Inevitably, Sir Terence’s proposal has elicited comments that it would be like allowing NHS reception staff to perform neurosurgery. This is the wrong comparison. We’re happy for blood tests to be carried out by nurses. We should equally accept that, supervised and suitably trained legally qualified junior lawyers are perfectly able to provide advice on routine cases.

Solicitors Journal has had reservations about the provision of legal advice by fresh-faced juniors as a substitute to legal aid. The concern isn’t about their genuine willingness to help, or overall ability, but about whether they are able to provide specialist advice on such sensitive matters as housing and welfare law. But times are changing and so is the way legal needs are articulated.

The advice needed with most low-value legal enquiries primarily involves how to navigate the system, writing appropriate letters, and providing general practical support. The SRA itself has little concern at this stage that this would require additional regulation.

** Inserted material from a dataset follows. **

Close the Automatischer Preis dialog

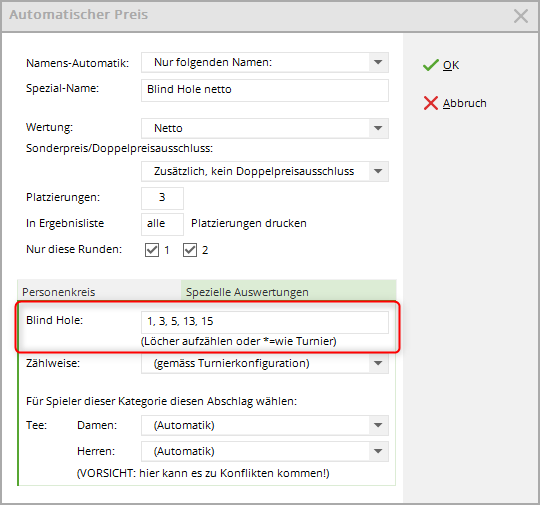point(521,16)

For lawyers, the immediate advantage would be that the training they receive counts towards professional qualification. Legal education providers could also roll this into their curriculum; this would neatly tie in with the SRA’s solicitors qualifying examination. However, we’re not convinced that, as the Master of the Rolls suggested, having allowed junior lawyers to qualify, this would create pressure on price so that legal advice then becomes more affordable. Yet it does touch on the key issue of price as a possible obstacle.

This is where the final pillar of the MR’s outline comes in: could before-the-event legal expenses insurance products fill the gap. Standalone BTE has long been regarded as an alternative to public funding but it has failed to take off in Britain the way it has in Germany. One reason, the MR said, was the lack of joined-up thinking with our costs regime. BTE has worked in Germany, he suggested, because fixed recoverable costs has allowed a ‘symbiotic relationship’ to develop with insurers, so that LEI products are a main litigation funding source. The trouble with standalone LEI policies is that even a nominal fee could still place it out of reach for many – although it could work for SMEs. But before we even get there, fixed recoverable costs raise a number of issues that ought to be resolved first.

More research is needed to assess whether this combined approach could deliver the expected results but we could do worse than giving it serious consideration. Coming from one of our most senior judges, it also conveys the sense that the judiciary will put their weight behind it. And that’s not a bad place to start.